Moreover, the underlying concept of people as an impact would hand opponents of housing projects throughout the state a potentially powerful weapon.
The plaintiff in that suit was a local organization calling itself Save Berkeley’s Neighborhoods, which alleged that having more students would degrade the community’s ambiance – very similar to the opposition of local groups to state-imposed housing quotas.
The Legislature reacted with lightning speed, passing legislation declaring that college enrollment is not a “project” requiring mitigation under CEQA.
However, another group, Make UC a Good Neighbor, had also filed a CEQA suit challenging both UC Berkeley’s long-range development plan and a UC housing project in UC-owned People’s Park, the site of numerous anti-war demonstrations in the 1960s that today is mostly covered by homeless encampments.
Last week, a state appellate court rejected the challenge to UC’s development plan but declared that the People’s Park project needed more work and – more importantly – decreed that UC “failed to assess potential noise impacts from loud student parties in residential neighborhoods near the campus, a longstanding problem that the EIR improperly dismissed as speculative.”

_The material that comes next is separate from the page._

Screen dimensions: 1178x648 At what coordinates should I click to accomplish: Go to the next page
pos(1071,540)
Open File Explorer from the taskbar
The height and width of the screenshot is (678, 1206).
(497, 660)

If upheld by the state Supreme Court, the latter declaration would once again give NIMBY opponents to housing developments a powerful weapon. They could contend that housing for low-income families would bring noise or other undesirable impacts to their neighborhoods.
In a statement, Gov. Gavin Newsom tweeted, “A few wealthy Berkeley homeowners should not be able to block desperately needed student housing for years and even decades. CEQA needs to change and we are committed to working with the legislature so California can build more housing.”
It raises this question: How far are Newsom and the Legislature willing to go on CEQA reform?
They could write a narrow exemption as they did on the previous UC Berkeley case, they could make a wider change affecting CEQA’s effect on housing, or they could go whole hog and do a top-to-bottom overhaul of the law to return it to its original purpose before it was weaponized.
Words are cheap. Only actions count.